WRITTEN INSTRUCTION —
Reproduce everything from "We develop a" down to "involving local fields." in the earthquake rupture report below, word for word.

━━ PAGE

Simulation of Dynamic Earthquake Ruptures in Complex Geometries Using High-Order Finite Difference Methods
2012 (English)Report (Other academic)
We develop a stable and high-order accurate finite difference method for problems in earthquake rupture dynamics capable of handling complex geometries and multiple faults. The bulk material is an isotropic elastic solid cut by preexisting fault interfaces. The fields across the interfaces are related through friction laws which depend on the sliding velocity, tractions acting on the interface, and state variables which evolve according to ordinary differential equations involving local fields.
The method is based on summation-by-parts finite difference operators with irregular geometries handled through coordinate transforms and multi-block meshes. Boundary conditions as well as block interface conditions (whether frictional or otherwise) are enforced weakly through the simultaneous approximation term method, resulting in a provably stable discretization.

━━━━
━━ DATA PROVIDED

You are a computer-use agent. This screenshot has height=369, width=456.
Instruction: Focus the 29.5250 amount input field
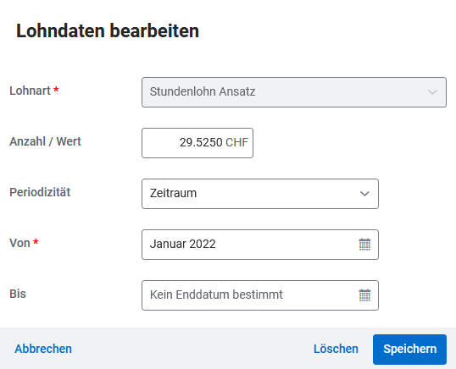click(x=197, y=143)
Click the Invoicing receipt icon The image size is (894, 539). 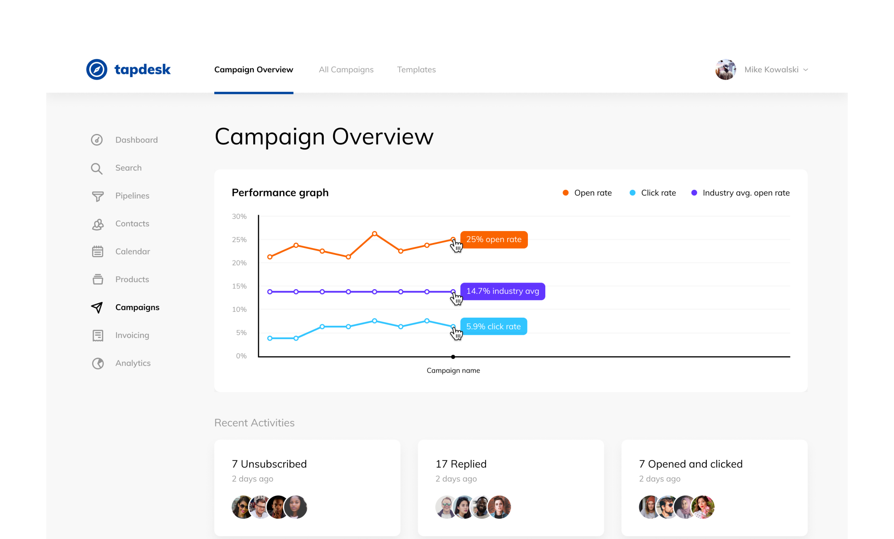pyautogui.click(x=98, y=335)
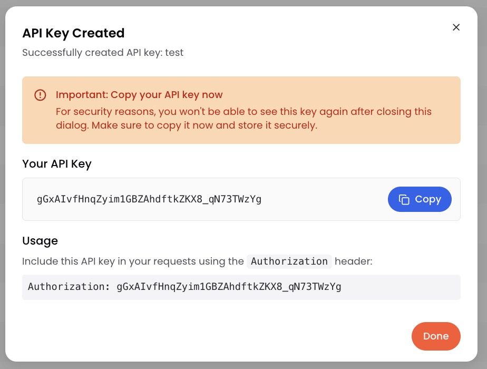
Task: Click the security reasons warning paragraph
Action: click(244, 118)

━━━━
━━ DATA PROVIDED

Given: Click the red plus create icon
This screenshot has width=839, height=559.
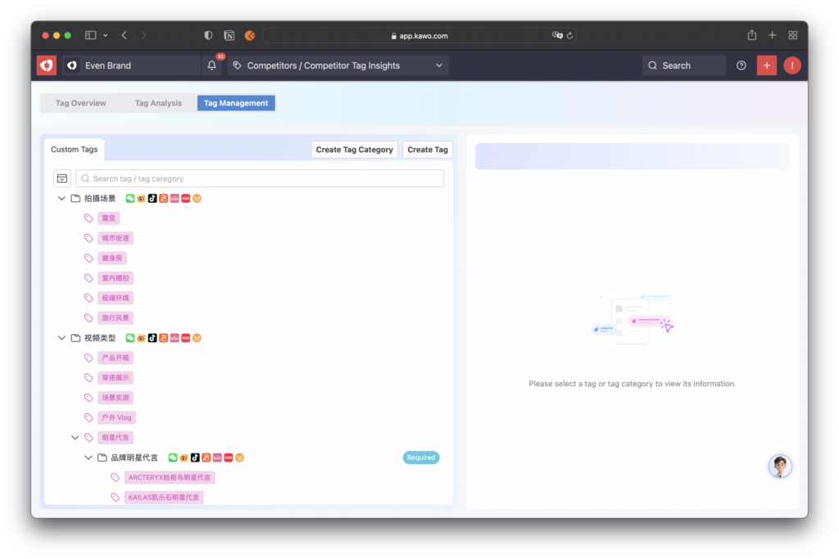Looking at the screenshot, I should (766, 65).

━━━━

TASK SOLUTION —
We develop a stable and high-order accurate finite difference method for problems in earthquake rupture dynamics capable of handling complex geometries and multiple faults. The bulk material is an isotropic elastic solid cut by preexisting fault interfaces. The fields across the interfaces are related through friction laws which depend on the sliding velocity, tractions acting on the interface, and state variables which evolve according to ordinary differential equations involving local fields.